Like CartPole, for instance, is specifying it here. If you do the same, can you post your observation/action space?
MAYANK GULATI
@MakGulati
i m doing two levels of inheritance
class Envir(gym.Env):
then class MMX(Envir) :
and for tensorforce env = Environment.create(environment='gym', level=MMX, ...)
MAYANK GULATI
@MakGulati
Thanks a lot for the help. I think there is problem with my MDP formulation because i tried the same stuff as above with cartpole and it works. So i need to fix that MDP stuff. Cheers :)
Matt Pettis
@mpettis
@AlexKuhnle I will work on a custom environment and agent training loop, and you are more than welcome to include the example. Let me know how you want it contributed -- I would guess as a pull request? I'll probably need some guidance on it, let me know if doing so via this channel, or on issues on your git repo, or on a fork of it i would make would be the easiest venue for you.
Alexander Kuhnle
@AlexKuhnle
@MakGulati Okay, let me know if the problem seems to be from Tensorforce side, but what you describe sounds like it should work.

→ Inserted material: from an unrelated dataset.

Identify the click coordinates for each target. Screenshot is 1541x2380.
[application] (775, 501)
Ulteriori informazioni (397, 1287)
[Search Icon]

@mpettis Yes, PR is best. You can fork the repo, then commit to your private fork, then from there on Github create the PR to the main repo. Happy to help along the way. Generally, re issue vs Gitter, I would say: if you think it's a problem which others may encounter, too, an issue is preferred, so others can search for it. If it's more discussion, question on PR, suggestions, I would say here is fine (or private message).
Matt Pettis
@mpettis
@AlexKuhnle I'll be doing a pull request, but before I do, here is the proposed full example. It is a jupyter notebook because I wanted to expand on the example and make some inline charts to help with explanation, not sure if you want examples in notebook form. I can change to a python script if that would be preferred. But you can take a prelim look at it here: https://github.com/mpettis/tensorforce/blob/master/examples/temperature-controller.ipynb
Alexander Kuhnle
@AlexKuhnle
Notebook is fine, in fact it's probably the best way of presenting tutorial examples with code and explanation in one place. And the notebook looks great. :-) The framework could really use a few such examples.
Matt Pettis
@mpettis
@AlexKuhnle I made a pull request with the notebook. You are obviously welcome to it, and I'd love to see it in the project. I put my authorship at the top, as I'd like to be able to refer to it as examples of work I've done. Thanks.
Alexander Kuhnle
@AlexKuhnle
Thanks very much, @mpettis, and the acknowledgement is of course perfectly fine. Feel free to also add an acknowledgement to the README here if you end up contributing more (which I would, obvs, encourage :-).
Schade77
@Schade77
Hello, thanks for your great work ! I would like to know if you have more examples about multithreading ? All seems to work well without multithreading, however when I try to set num_parallele I get 'assert not isinstance(environment, Environment)'.
Alexander Kuhnle
@AlexKuhnle
Hi, could you post the relevant code and the last bit of the stacktrace? Otherwise hard to say what exactly the problem is
29 replies
Matt Pettis
@mpettis
For agents, is there documentation (or explanation) of what "memory" does and how it is used? I'm trying to make an example that learns not to turn the heater on too frequently in a thermostat example (basing off my previous example above), like, say, learns to not turn the heater on more than 3 times in 20 consecutive timesteps. It's not learning the way I think it should, when the reward signal is just the distance the temperature is away from the target temperature band, and a large 10x - 100x negative reward if it turns the heater on more than 3 times in 20 timesteps. I would assume that I would not have to expose a state back to the agent that tracks the available heater-on actions available at the current step, but assuming the agent would learn such a policy. I am using a tensorforce agent with a 'policy_gradient' objective, like in the 'getting started' section.